PDMS's privacy policy can viewed on the PDMS's website. (https://www.pdms.com/privacy-policy/)
Links to Other Websites
SIGNEDUP may link to other websites. Linking should not be taken as an endorsement of any kind. We encourage you to read the privacy statements on the other websites you visit, prior to fully using them, as this privacy policy does not extend to those sites.
Your Rights
As detailed within the applicable Data Protection Legislation, each Data Subject is afforded a number of rights.

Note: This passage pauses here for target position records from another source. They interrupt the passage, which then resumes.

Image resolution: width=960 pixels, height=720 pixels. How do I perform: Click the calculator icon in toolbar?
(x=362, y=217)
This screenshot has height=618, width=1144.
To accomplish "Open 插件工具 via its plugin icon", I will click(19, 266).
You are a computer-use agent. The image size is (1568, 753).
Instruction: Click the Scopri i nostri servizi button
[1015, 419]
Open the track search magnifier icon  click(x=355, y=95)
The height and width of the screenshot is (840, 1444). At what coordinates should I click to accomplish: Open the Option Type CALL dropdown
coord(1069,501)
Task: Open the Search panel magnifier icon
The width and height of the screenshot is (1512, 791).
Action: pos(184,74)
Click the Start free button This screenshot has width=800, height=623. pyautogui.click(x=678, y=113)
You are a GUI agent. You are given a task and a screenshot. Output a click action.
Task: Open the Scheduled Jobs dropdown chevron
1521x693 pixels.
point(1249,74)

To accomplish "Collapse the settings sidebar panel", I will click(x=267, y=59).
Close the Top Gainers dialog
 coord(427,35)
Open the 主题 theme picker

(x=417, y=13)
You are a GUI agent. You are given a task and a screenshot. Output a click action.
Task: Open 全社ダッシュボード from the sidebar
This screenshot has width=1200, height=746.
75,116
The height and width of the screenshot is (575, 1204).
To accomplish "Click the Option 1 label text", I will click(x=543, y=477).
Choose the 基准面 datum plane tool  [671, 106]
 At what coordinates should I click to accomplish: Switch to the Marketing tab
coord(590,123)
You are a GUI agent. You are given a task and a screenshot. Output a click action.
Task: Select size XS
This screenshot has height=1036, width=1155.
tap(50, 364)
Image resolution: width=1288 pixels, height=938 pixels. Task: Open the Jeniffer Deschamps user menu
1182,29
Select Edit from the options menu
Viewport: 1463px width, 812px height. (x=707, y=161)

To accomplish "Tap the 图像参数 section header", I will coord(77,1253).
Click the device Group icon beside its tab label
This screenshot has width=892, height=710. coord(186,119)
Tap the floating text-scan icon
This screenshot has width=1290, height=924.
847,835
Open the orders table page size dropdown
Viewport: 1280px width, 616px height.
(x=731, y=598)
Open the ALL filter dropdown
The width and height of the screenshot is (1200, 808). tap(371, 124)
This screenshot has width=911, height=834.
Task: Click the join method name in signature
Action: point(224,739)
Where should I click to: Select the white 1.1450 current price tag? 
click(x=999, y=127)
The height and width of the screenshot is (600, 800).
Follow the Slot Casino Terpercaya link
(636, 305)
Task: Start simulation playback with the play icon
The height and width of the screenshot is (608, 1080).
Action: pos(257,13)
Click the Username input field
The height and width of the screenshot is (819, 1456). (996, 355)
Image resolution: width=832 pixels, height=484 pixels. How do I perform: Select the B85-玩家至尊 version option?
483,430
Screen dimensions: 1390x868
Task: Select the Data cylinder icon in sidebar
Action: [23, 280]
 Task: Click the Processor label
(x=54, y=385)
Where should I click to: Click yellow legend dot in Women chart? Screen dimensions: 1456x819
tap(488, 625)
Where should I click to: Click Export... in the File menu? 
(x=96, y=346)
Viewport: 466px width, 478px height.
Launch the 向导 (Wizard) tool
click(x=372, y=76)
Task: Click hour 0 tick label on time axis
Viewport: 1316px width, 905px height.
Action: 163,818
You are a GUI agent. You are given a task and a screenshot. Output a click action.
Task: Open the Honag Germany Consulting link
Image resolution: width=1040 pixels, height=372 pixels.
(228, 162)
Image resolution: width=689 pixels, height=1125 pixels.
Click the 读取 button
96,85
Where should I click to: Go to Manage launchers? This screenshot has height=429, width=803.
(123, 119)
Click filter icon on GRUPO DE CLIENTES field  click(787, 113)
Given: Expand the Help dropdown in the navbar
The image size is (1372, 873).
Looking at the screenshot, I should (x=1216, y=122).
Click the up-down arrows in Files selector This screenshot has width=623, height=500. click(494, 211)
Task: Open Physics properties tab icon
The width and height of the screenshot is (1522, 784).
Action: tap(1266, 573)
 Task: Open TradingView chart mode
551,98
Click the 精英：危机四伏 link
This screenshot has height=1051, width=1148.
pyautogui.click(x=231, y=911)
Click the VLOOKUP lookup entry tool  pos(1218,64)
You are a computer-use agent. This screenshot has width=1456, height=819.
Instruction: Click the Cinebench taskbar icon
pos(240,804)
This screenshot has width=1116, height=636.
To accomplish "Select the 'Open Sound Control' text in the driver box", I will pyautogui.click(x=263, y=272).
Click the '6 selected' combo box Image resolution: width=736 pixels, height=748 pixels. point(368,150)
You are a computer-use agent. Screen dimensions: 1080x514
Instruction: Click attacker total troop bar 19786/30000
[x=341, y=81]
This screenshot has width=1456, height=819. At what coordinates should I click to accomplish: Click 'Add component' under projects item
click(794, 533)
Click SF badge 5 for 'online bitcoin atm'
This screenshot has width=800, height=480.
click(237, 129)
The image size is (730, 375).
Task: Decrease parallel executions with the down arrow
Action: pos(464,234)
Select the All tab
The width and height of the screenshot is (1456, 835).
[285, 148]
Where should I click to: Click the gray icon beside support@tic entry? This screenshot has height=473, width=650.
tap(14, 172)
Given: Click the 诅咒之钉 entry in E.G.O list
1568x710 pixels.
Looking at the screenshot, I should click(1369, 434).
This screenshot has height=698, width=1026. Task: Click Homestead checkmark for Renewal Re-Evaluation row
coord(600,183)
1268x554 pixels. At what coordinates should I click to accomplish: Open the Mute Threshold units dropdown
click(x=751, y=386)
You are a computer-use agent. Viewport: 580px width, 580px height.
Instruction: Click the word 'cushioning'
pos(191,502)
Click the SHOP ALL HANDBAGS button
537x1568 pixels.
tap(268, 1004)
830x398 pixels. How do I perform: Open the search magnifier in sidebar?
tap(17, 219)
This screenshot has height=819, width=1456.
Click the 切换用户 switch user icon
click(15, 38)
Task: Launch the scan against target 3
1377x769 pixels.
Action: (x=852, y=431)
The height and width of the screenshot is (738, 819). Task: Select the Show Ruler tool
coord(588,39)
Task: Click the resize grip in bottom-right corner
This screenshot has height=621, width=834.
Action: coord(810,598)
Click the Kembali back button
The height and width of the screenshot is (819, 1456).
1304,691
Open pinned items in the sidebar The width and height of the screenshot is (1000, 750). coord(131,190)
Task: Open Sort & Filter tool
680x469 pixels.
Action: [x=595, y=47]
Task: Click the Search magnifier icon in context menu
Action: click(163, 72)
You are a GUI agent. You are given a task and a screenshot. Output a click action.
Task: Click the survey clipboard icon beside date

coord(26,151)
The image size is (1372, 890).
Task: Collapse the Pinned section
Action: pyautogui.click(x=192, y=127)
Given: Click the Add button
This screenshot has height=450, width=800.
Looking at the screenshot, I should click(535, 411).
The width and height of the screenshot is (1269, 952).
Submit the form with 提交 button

In accordance with these rights PDMS will, upon request:
- Provide you with all of the data PDMS hold about you, in a machine-readable format;
- Provide you with access to any or all the data that PDMS hold about you, and provide you with details about why we have the data;
- Rectify any information about you that is deemed incorrect, or provide you with the facility to do so yourself;
- Unless we are required to continue doing so by legislation, stop, or where applicable, restrict the processing of data about you;
- Remove all records about you from our systems, providing that there is not a legal reason to retain it. If there is a legal reason, we will inform you of it, and provide you with details about how much longer we are required to retain your data for.
Invoking Your Rights
If you wish to invoke any of the rights afforded to you, then you must request this in writing, providing your contact details. Once you have submitted a request, we may contact you to verify your identity. You should send your request to:
Data Protection Officer
PDMS Ltd
Global House
Isle of Man Business Park
Cooil Road
Douglas
Isle of Man
IM2 2QZ
Email: [email protected]
Complaints About How We Process Your Personal Information
In the first instance, an individual should contact PDMS. Complaints should be addressed to:
Data Protection Officer
PDMS Ltd
Global House
Isle of Man Business Park
Cooil Road
Douglas
Isle of Man
IM2 2QZ
Email: [email protected]
Should you feel that your complaint has not been dealt with in a satisfactory manner, you may escalate your complaint to:
The Managing Director
PDMS Ltd
Global House
Isle of Man Business Park
Cooil Road
Douglas
Isle of Man
IM2 2QZ
Email: [email protected]
Should you again feel that the response provided is not satisfactory, then you should forward your complaint to either the UK or the Isle of Man Information Commissioner’s Office according to where you are located.